Refining Phanerozoic Extreme Climate Simulations with Equilibrium Climate Sensitivity (ECS) in cGENIE

Equilibrium climate sensitivity (ECS), defined as the response of the global mean surface temperature response to a sustained doubling of atmospheric CO₂ at equilibrium, is a key metric for quantifying the Earth’s climate sensitivity to greenhouse gas emissions. Accurate ECS estimates are therefore fundamental for reliable simulations of the long-term carbon cycle. cGENIE, as an Earth system model of intermediate complexity that integrates ocean circulation, atmospheric energy balance, and global biogeochemical cycling, is widely used to investigate cross-sphere carbon cycle evolution and long-term climate feedback mechanisms. However, previous cGENIE studies have assumed a fixed climate sensitivity (with a default radiative forcing of 4 W m^-2 per CO₂ doubling), which often led to inaccurate surface temperature estimates compared with proxy reconstructions, limiting the model’s ability to capture state-dependent climate feedbacks. Here we use fully coupled models (e.g., HadCM3 and CESM) to derive the relationship between atmospheric CO₂ concentrations and ECS throughout the Phanerozoic. These simulations are considered to closely match proxy reconstructions of temperatures. We then incorporate state-dependent climate sensitivity into cGENIE to enhance its representation of climate feedbacks across varying CO₂ levels.
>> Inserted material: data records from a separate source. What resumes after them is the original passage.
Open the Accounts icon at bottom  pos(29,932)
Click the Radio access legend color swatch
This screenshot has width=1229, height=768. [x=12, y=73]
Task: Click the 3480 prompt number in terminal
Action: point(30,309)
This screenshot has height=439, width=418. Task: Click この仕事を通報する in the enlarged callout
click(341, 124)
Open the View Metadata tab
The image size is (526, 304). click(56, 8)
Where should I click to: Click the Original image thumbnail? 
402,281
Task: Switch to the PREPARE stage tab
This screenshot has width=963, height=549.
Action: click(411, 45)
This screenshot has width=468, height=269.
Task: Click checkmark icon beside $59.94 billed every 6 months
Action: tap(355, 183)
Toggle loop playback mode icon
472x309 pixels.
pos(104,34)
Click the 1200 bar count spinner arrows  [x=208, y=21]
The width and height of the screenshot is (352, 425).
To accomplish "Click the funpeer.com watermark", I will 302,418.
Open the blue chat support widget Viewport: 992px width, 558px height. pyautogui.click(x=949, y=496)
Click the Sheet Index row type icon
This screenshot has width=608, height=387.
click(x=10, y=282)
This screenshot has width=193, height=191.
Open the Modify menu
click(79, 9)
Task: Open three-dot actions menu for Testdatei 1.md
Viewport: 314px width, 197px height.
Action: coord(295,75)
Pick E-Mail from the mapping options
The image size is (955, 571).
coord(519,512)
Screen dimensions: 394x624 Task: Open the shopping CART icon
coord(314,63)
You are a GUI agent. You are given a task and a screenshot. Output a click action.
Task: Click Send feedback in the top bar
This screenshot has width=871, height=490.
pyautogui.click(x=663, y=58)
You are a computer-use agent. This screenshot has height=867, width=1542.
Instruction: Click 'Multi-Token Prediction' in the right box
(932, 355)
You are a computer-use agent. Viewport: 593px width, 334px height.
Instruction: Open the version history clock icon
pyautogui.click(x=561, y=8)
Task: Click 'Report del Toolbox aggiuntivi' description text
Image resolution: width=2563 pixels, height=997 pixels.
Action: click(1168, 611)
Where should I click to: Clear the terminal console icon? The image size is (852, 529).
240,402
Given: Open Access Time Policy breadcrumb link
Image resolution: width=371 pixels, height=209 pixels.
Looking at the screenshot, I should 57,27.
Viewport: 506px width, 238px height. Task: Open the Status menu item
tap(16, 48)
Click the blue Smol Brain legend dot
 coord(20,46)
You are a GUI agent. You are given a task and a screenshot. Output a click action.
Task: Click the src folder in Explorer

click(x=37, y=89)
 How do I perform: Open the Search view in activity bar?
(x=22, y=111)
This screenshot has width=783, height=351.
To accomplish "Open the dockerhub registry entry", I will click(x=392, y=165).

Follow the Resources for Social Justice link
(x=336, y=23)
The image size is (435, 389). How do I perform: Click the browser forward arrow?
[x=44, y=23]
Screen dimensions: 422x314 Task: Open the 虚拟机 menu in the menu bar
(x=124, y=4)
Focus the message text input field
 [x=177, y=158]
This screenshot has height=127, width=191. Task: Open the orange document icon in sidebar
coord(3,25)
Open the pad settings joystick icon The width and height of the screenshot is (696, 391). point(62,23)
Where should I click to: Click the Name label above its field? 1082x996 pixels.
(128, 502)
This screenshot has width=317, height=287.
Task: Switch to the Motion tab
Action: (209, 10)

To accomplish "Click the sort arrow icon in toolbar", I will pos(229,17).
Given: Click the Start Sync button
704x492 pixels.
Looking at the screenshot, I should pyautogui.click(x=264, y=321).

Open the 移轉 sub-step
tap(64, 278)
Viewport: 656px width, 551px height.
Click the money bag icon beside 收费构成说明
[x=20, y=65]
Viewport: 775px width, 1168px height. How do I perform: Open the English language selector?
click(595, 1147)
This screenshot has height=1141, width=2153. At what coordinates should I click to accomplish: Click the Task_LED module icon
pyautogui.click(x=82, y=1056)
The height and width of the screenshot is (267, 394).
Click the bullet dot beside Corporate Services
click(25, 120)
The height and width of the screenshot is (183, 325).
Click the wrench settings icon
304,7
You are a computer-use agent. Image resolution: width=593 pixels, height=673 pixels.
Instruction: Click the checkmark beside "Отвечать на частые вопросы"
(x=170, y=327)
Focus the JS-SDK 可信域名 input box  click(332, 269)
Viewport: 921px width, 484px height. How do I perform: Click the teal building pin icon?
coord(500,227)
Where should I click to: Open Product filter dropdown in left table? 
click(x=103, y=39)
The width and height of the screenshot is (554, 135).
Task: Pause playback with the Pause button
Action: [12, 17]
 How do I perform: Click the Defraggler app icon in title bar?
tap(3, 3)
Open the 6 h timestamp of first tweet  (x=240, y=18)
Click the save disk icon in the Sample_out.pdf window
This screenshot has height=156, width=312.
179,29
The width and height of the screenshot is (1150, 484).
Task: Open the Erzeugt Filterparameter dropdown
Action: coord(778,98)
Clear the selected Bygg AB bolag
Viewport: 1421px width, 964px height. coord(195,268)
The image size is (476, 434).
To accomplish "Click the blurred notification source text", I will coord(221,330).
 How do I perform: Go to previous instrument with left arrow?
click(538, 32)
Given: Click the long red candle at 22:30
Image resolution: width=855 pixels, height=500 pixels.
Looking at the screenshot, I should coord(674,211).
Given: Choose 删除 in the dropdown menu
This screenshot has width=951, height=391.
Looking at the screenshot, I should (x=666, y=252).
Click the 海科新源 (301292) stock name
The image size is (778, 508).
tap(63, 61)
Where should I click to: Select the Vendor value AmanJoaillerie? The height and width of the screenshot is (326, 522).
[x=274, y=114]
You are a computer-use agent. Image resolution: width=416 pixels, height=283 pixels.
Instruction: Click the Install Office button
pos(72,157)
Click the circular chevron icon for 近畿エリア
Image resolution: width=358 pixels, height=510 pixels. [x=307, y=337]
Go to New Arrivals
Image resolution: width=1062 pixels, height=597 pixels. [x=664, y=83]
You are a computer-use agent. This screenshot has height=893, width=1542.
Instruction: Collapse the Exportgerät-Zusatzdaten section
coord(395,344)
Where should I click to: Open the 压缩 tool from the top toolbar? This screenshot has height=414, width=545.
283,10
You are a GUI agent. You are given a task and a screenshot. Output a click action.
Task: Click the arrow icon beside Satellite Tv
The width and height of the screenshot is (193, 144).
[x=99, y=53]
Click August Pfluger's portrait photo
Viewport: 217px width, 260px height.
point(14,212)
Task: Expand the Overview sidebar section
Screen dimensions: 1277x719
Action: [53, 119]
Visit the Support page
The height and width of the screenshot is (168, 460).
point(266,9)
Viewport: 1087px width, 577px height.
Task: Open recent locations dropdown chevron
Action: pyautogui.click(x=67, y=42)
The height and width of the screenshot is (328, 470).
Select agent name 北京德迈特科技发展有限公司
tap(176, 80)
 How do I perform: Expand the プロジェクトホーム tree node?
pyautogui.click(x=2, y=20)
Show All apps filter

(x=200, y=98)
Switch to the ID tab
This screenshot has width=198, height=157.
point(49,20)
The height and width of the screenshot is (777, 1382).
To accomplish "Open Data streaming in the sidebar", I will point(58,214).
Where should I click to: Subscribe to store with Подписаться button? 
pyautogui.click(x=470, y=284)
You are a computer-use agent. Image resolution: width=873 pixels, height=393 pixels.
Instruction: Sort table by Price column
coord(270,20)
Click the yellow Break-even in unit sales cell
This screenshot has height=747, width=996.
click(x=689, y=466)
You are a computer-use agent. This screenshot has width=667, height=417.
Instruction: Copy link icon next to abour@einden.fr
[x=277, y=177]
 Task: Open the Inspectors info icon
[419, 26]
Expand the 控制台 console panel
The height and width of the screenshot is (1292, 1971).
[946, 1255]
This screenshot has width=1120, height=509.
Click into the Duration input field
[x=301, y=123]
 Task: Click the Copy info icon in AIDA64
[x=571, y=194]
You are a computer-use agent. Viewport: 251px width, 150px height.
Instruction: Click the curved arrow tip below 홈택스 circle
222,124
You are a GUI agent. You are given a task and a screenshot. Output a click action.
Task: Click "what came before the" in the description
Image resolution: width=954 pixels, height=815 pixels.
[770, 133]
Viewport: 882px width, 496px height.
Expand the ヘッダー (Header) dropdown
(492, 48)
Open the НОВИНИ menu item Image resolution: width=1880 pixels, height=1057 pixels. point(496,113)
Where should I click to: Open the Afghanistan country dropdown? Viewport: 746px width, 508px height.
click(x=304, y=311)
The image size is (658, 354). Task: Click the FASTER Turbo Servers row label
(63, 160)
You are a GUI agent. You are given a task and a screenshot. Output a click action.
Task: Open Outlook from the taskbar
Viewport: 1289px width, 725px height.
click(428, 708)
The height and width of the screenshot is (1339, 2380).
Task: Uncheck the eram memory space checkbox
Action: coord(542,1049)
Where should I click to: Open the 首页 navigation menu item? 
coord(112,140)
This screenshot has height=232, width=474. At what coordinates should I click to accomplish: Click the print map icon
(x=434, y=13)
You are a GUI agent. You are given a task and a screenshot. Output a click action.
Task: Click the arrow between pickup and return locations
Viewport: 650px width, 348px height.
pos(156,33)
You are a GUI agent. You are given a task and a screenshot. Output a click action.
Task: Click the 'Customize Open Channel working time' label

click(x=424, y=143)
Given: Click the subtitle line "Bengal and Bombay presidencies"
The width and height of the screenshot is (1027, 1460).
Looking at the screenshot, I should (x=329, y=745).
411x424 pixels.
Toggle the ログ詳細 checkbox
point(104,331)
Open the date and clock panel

Our results show that temperature simulations using the unmodified cGENIE model exhibit substantial discrepancies for periods of rapid cooling and warming, such as the Late Ordovician and the PETM. However, incorporating state-dependent climate sensitivity substantially reduces the discrepancy between simulated and proxy-reconstructed surface temperatures. These findings highlight the importance of accounting for state-dependent climate sensitivity in Earth system models, both for accurately reconstructing past climate extremes and for improving projections of future climate change.